Hiking by train: Veteran’s Acres and Sterne’s Woods & Fen

Sterne’s Fen is on the right, the woods are the left.

Lately my car has been in the shop. That’s just as well, really, because my car is a nearly 26-year-old American muscle car with rear wheel drive. That means, it’s useless on snow and ice. I can usually get around without it, but when I need a car, I need a car. This time the brake lines gave out on me, so getting it fixed was a priority. Getting it back was not.

Wingate Prairie Nature Preserve

A few weeks ago, I wanted to get out and see the fall colors. I’m really glad I did because a week later a wind storm blew all the leaves off the trees and a week after that it was snowing. Fall was, like, three weeks long this year. Lame.

A handsome goldfinch eating goldenrod seeds.

Since I didn’t want to fuss with my car, I took advantage of my neighborhood’s robust transit system and took the Up-Northwest Metra line to Crystal Lake. From there, it was a short 10-minute walk through a cute residential neighborhood leading directly to Veteran’s Woods and Sterne’s Woods & Fen.

The pond in front of the Nature Center.

VW and SW&F features beautiful hikes through gently rolling hills, thick stands of oak, aspen and ash trees, low-lying wetlands with grasses that are taller than you, and a vibrant prairie filled with wildlife. The trailhead is directly next to the Crystal Lake District Nature Center, and a short 10-minute walk from the Crystal Lake Metra station.

This place is known for it’s glacial erratics.

The Nature Center should be the first stop for any visitor to this park. Get a map, there are a lot of illegal, outdated or deer paths in this park (especially in the prairie) and it can be easy to go off the trail. Below the Nature Center is a pond, with a bridge path, and ancient willow trees, but it can get quite mushy if the water is high.

Oh, aspens, you are so cute.

Veteran’s Acres is home to the Wingate Prairie, which is a designated Illinois State Nature Preserve. Visiting the Wingate Prairie gives a modern-day glimpse into what Illinois looked like before the 19th Century and the invention of the steel plow. A previous landowner tried to turn the area into a Christmas tree farm in the mid-20th Century, as a result a stand of pines juts oddly from the center of the prairie. The dense grasses native to the area are slowly reclaiming that land. Today, the prairie is home to protected species of butterflies and plants that can’t be found anywhere else on the planet.

A pair of goldfinches in Wingate Prairie.

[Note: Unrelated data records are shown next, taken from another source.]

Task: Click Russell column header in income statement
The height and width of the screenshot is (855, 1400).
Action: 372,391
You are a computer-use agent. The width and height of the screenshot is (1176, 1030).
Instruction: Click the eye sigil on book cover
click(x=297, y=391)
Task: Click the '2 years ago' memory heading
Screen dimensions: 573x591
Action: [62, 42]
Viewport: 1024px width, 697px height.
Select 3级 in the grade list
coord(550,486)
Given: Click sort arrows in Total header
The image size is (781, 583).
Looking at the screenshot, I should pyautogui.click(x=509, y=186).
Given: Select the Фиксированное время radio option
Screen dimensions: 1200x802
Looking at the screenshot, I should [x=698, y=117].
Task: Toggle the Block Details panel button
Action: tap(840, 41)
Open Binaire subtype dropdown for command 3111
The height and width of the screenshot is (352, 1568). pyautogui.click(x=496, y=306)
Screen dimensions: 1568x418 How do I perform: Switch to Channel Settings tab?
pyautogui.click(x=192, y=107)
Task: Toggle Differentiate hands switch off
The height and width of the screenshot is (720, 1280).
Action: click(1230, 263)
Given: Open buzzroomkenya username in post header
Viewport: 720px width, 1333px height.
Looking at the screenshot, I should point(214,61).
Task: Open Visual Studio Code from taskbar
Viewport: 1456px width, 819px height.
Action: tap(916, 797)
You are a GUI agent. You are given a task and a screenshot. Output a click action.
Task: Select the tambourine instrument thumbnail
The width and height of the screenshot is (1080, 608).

Moving past Wingate Prairie and further into the park, you will encounter a row of power lines running over a wide ribbon of prairie. If you follow the path to the right, you can join up with the Des Plaines River Bike Path, which will net you access to 56 miles of trail north to Wisconsin. If you continue straight, underneath the power lines, you will come to Sterne’s Woods and Fen.

Bellflower

Sterne’s Woods is notably hillier than Veteran’s Acres. There is the steep slope of a moraine between the woods and the fen. If the idea of ending your hike with a steep, long, uphill hike that will have your hamstrings screaming sounds appealing to you, take a right and follow the path through the woods and gently slope down to the low-lying fen. As you return to the trailhead, you’ll come upon a quarter mile march up a steep incline. If that does not sound appealing to you, take a left and head down the hill first, letting gravity do the work for you. The trail is a loop, so if you go either left or right you will follow the same path and end back at this spot.

In case everything I said above didn’t make sense, here’s a map.

When you return, head back across the prairie in the direction of Veteran’s Acres. This time choose a different path than the one you came in on and take in a little more of the surrounding woods and prairie. The trails all converge back at the entrance to Wingate Prairie, which you passed on your way in. Visit during the late afternoon hours and you’ll probably get to see tons of birds feeding on the seeds found among the prairie grasses. When you’re ready to leave the park, exit via the trailhead near the visitor’s center, and return the way you came. There is no shortage of cafes, shops, breweries and restaurants in the blocks around the train station. Most days the train into Chicago runs about every hour, so it isn’t the worst thing in the world if you miss it. Remember that the train heading back into Chicago is on the opposite side of the tracks from where you got off, so make sure you are where you need to be when it arrives.

Bridge paths throughout the pond area in front of the Nature Center.